COPE I explores the social organization of primary care for people with chronic pain from the perspectives of primary care providers in Ontario. Findings from this research indicate many people who live with chronic pain also tend to struggle with poverty, poor mental health, and addiction – particularly to opioids. Furthermore, my team and I found significant distance and disjuncture between clinical understandings of medical complexity on the one hand, and the social complexity of peoples’ lives on the other. In particular, we found that while primary care clinicians seek to offer the best care, they are often constrained by the parameters of a health care system that assumes people have resources such as food and housing security. When physicians did know of these struggles, they lacked the personal and institutional capacity to address them.
This study was generously funded by the Canadian Institutes for Health Research (CIHR).
COPE II: 2019 – 2023
AN INSTITUTIONAL ETHNOGRAPHY OF MENTAL HEALTH, ADDICTIONS AND POVERTY IN THE LIVES OF PEOPLE WITH CHRONIC PAIN
The natural evolution of my work relates to now explicating and understanding peoples’ standpoint in relation to chronic pain, which is crucial given the current opioid crisis. Specifically, COPE II focuses on a subset of people living with chronic pain that my prior (COPE I) research has identified as the most challenging for primary care providers to effectively treat: people struggling with poverty, and thus with few personal resources to mobilize in their struggles with chronic pain. Here, my team and I aim to understand the experiences of people living with chronic pain who struggle to make ends meet to better understand how their “work” is hooked into and organized by the same institutional priorities that organized the experiences of physicians, which we explored in COPE I.
This study is generously funded by the Canadian Institutes for Health Research (CIHR).
Learn about COPE II


COPE II Pandemic Study: 2021-2023
Chronic pain and poverty in a time of pandemic
The pandemic drew attention to the importance, failings and weaknesses of the public health system in promoting and maintaining health for all, especially marginalized groups and those living with serious chronic conditions.
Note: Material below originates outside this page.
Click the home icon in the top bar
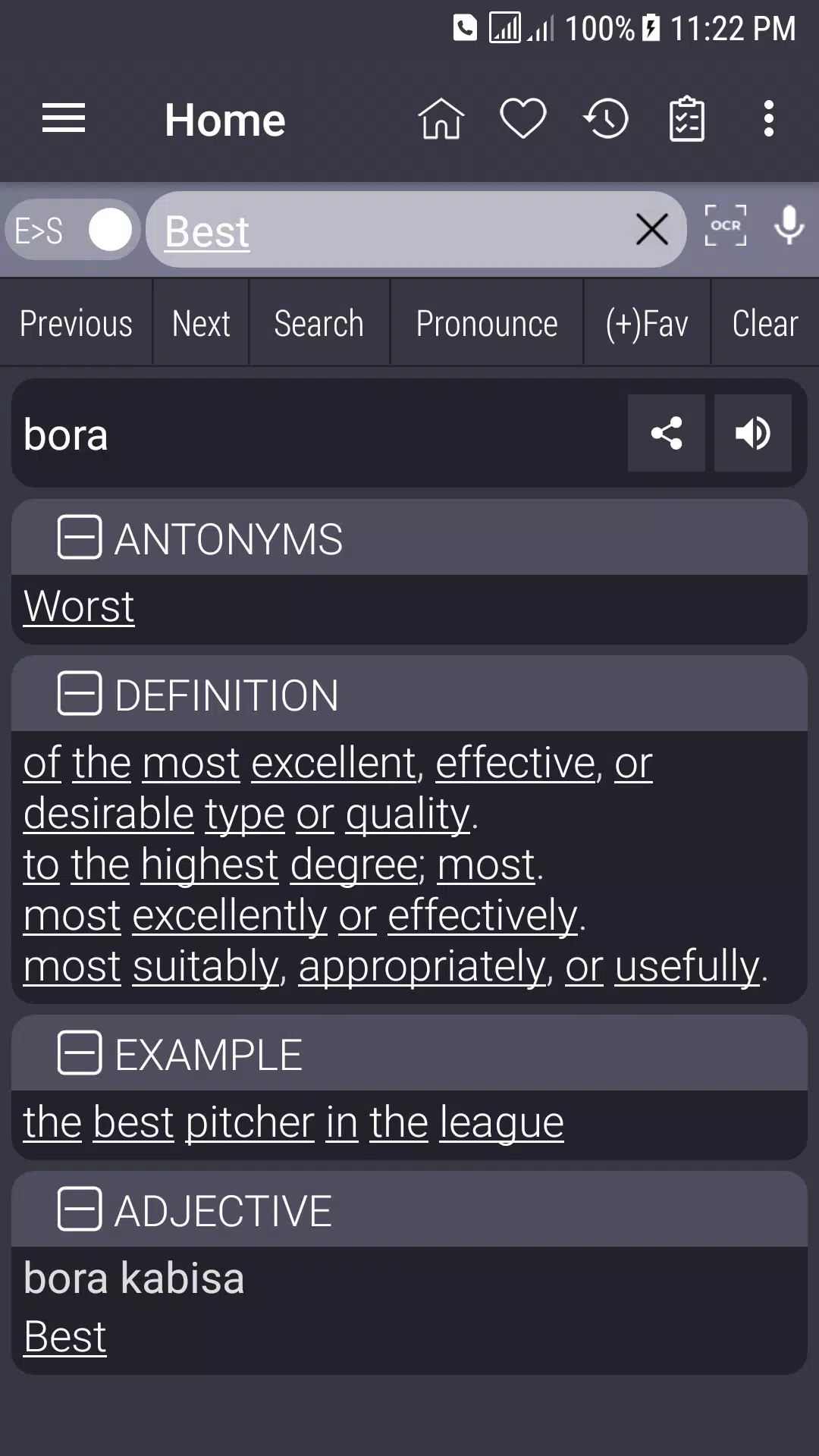(442, 119)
Governments and health care systems are mobilizing to find ways to minimize the downstream impacts of the pandemic on its citizens. This project examines how people living with chronic pain persevere during the time of COVID-19. It builds on my existing COPE II study that takes up the standpoint of people who experience chronic pain, mental health, addiction and poverty.
This study is generously funded by the Canadian Institutes for Health Research (CIHR).
PEPR Partnership: 2022 – 2027
PARTNERSHIP FOR THE ENGAGEMENT OF PATIENTS IN PAIN RESEARCH
PEPR is a 5-year, multi-disciplinary, multi-sector, multi-province project to build sustainable connections and generate new insights regarding meaningful engagement that better reflect the needs and knowledges of people living with chronic pain and marginalization through principles of equity, diversity, and inclusion (EDI), and work toward improving social and health equity. Using sociologically oriented and decolonizing theoretical and methodological approaches that are embedded in, and guided by, institutional ethnography, the work of the Partnership will proceed in 3 linked stages:
- undertake community consultations to create a strong foundation for the establishment of a Participant Engagement Research (ParE) Hub
- launch and sustain the Hub
- conduct at least four multi-year studies that critically approach ParE from various angles
Projects will generate new co-created knowledge to apply to developing, implementing, and evaluating tools and guidelines.
This partnership has been generously funded by a grant from the Social Sciences and Humanities Research Council (SSHRC), 2022-2027.